Porque las melodías de los canarios cambian de repertorio cada primavera como preparación para la paternidad. Los canarios machos empiezan a cantar al final del invierno, cantan durante toda la primavera y el periodo estival, y después, si han sido padres, abandonan para siempre esas canciones, para volver a empezar un ciclo diferente al año siguiente. Este proceso ha sido investigado por Fernando Nottenbohm, neurocientífico y ornitólogo, profesor de la universidad de Rockefeller, que a través de este hallazgo ha demostrado por primera vez la creación de neuronas nuevas en animales vertebrados adultos. Él descubrió que al finalizar la época de cría los centros reguladores del canto de los canarios sufren una regresión, muriendo muchas de sus neuronas. Después, en estos centros se produce otra fase, esta vez de regeneración, en la que nacen neuronas responsables de la modificación de su canto, que pierde, incorpora ó modifica sílabas hasta convertirse en una melodía diferente, original, para empezar de nuevo la etapa de cría. Estos pájaros estrenan acordes todos los años en primavera para volver a asumir el ciclo de la paternidad.

Quizá también nosotros como ellos, experimentemos una regeneración neuronal para enfrentarnos a esta paternidad tan igual y tan diferente en el constante crecimiento de nuestros hijos. La ciencia todavía no ha averiguado si tener descendencia se acompaña de la creación de neuronas, pero todos los que tenemos hijos hemos aprendido que la paternidad nos revela siempre aptitudes desconocidas y cambiantes en nosotros mismos.
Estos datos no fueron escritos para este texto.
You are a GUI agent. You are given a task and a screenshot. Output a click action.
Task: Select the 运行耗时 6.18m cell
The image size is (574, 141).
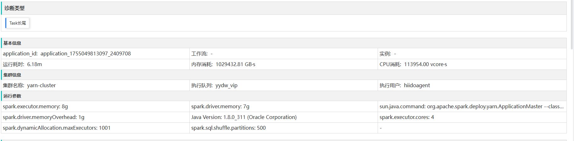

Porque convertirnos en padres requiere un aprendizaje constante de tareas nuevas y hasta descubre en nosotros insólitos talentos. Por eso, no es raro que nos sorprenda una facilidad inusual para tararear las canciones de los “Lunnis”, para inventar fantásticas historias e incluso para ser capaces de contestar a las incesantes y espinosas preguntas de nuestros, siempre complicados, hijos.